Task goal:
Starting from the line that holds "The image size is (823, 373).", output exactly each line through the end of the listing. Do not copy pictures.

Extracted material:
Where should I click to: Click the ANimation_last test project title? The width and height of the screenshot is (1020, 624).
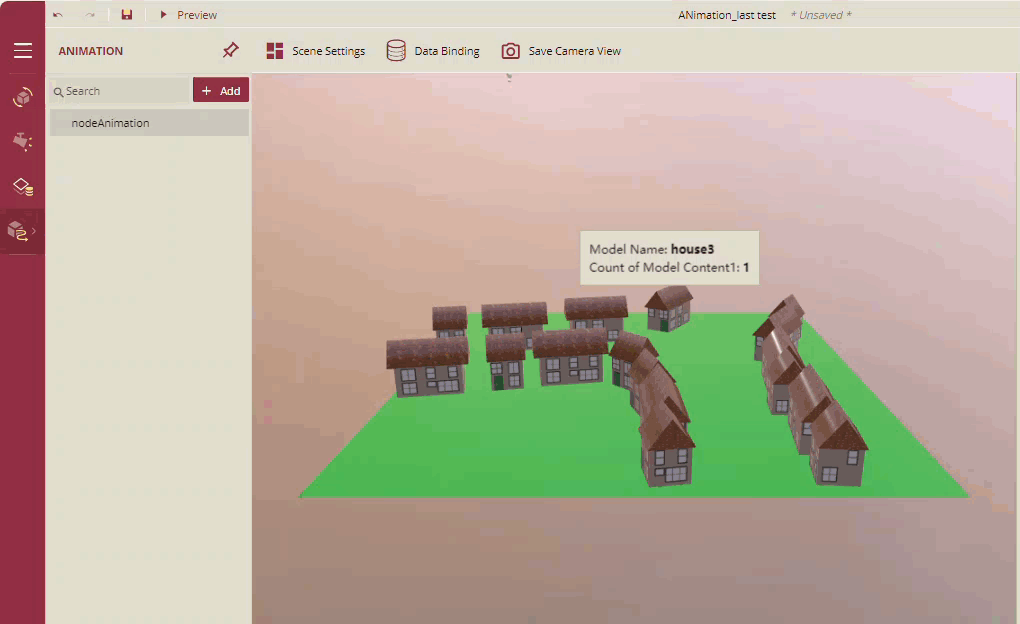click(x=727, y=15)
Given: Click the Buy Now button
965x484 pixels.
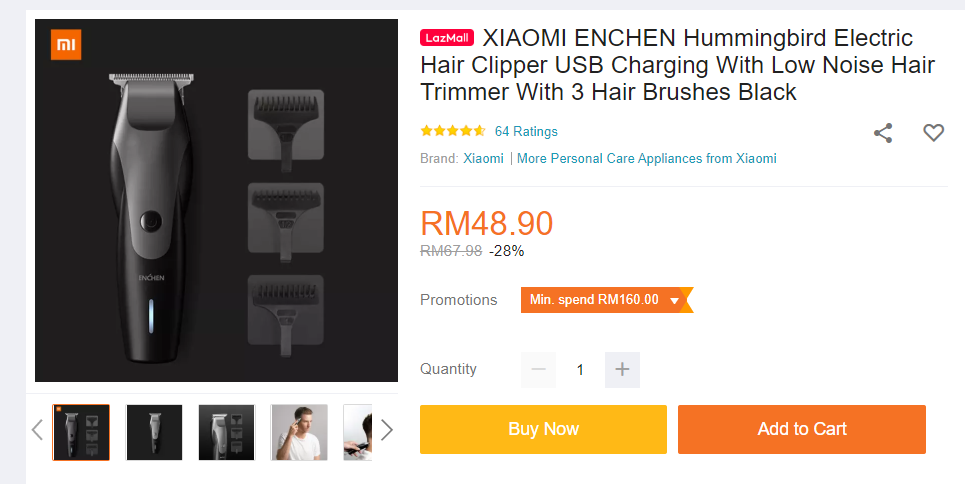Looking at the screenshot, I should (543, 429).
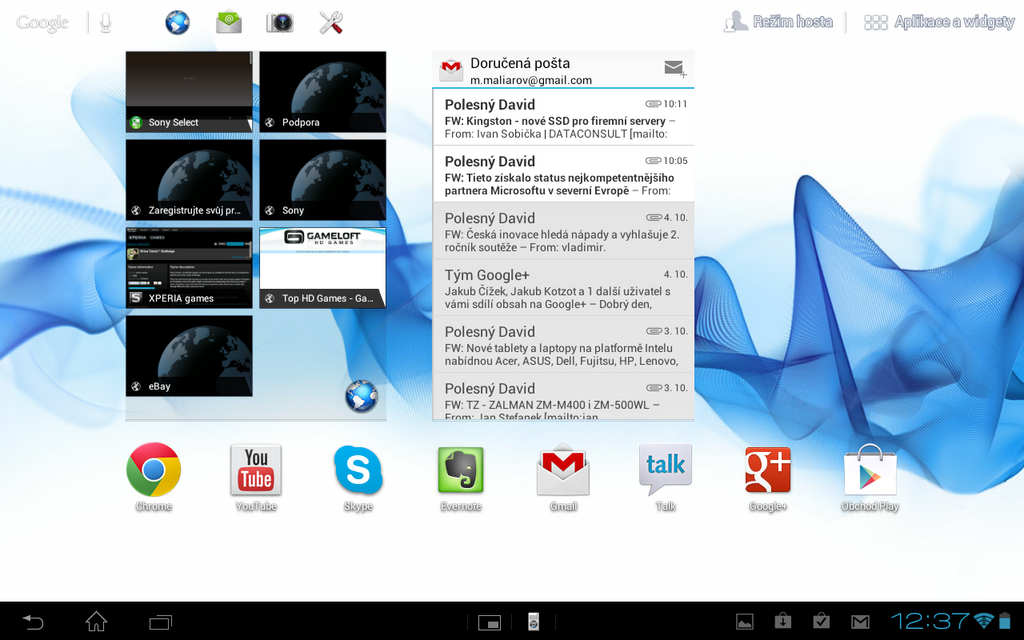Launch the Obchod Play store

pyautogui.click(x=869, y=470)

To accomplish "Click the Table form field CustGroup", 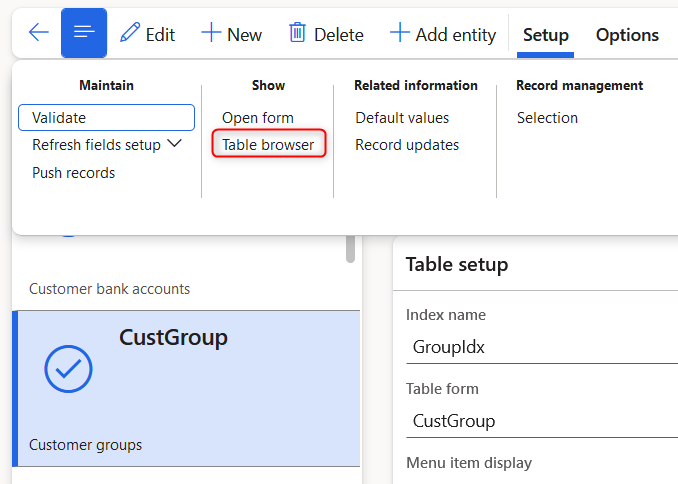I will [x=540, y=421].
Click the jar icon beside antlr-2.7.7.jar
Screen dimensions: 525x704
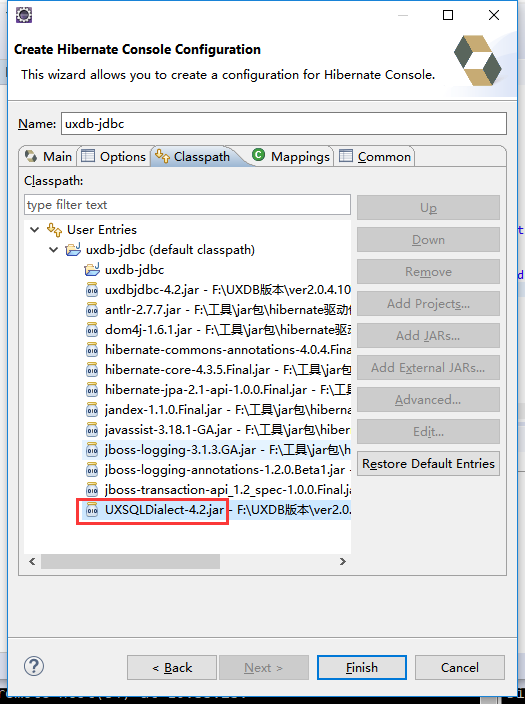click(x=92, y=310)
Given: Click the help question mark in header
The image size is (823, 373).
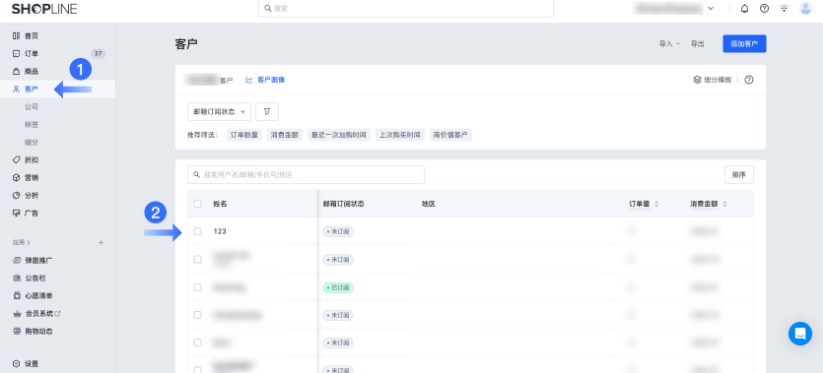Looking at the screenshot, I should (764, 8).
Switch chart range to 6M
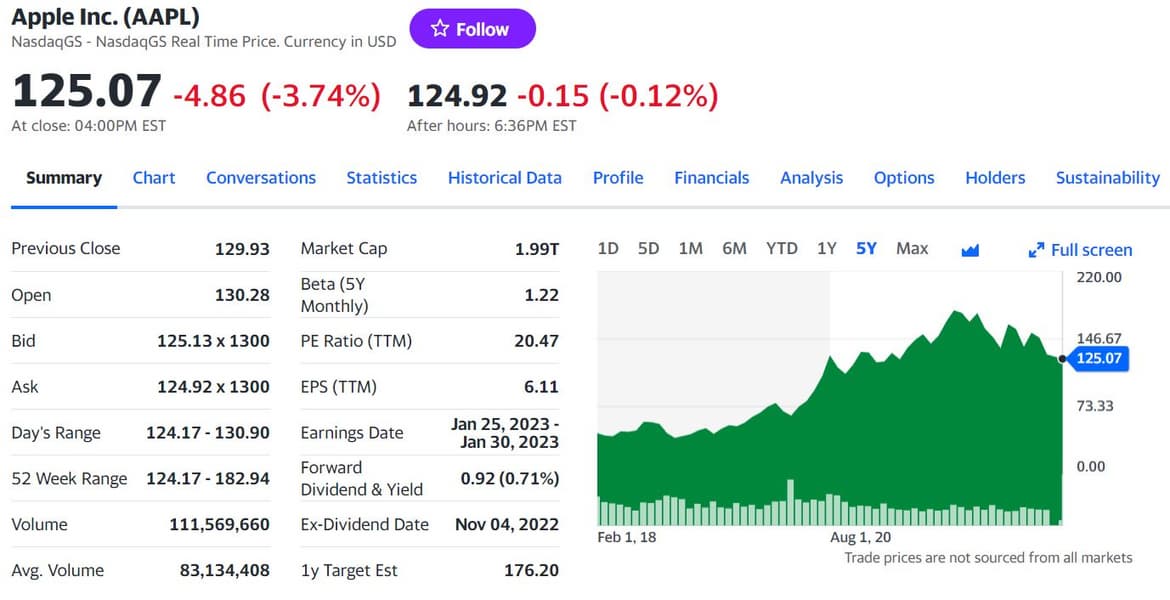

Answer to this exercise:
The image size is (823, 373).
Looking at the screenshot, I should (764, 8).
Switch chart range to 6M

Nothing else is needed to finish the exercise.